American politician (born 1982)

Mike La Rosa (born February 25, 1982) is a Republican politician from Florida. He was a member of the Florida House of Representatives from 2012 to 2020, representing the 42nd District, which includes parts of Osceola County around St. Cloud and eastern Polk County.

==History==
La Rosa was born in Miami, and attended the University of Central Florida, where he graduated with a degree in interpersonal communication in 2002. After graduation, he formed La Rosa Development and La Rosa Realty with his brother, Joseph La Rosa.

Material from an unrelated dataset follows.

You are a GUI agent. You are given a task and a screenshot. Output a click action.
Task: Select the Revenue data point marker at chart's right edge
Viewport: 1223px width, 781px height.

==Florida House of Representatives==
In 2012, incumbent Republican State Representative Mike Horner was seeking re-election, but he resigned from the House on September 24, 2012, after he was implicated during an investigation of a prostitution ring in Central Florida. On September 29, La Rosa was named as Horner's replacement in the newly created 42nd District, but because state law prevented changes in the ballot so close to the election, Horner's name, and not La Rosa's, was printed on the ballots. A contentious election ensued, with La Rosa squaring off against the Democratic nominee, Eileen Game. The Orlando Sentinel endorsed La Rosa, despite the fact that he was "hard to pin down on specifics...because he's still learning about them," because Game lived outside the district and had declared bankruptcy. In the end, La Rosa narrowly edged out Game to win his first term, defeating her with 50.4% of the vote and by 529 votes.

La Rosa was term-limited from the House in 2020, after serving four terms.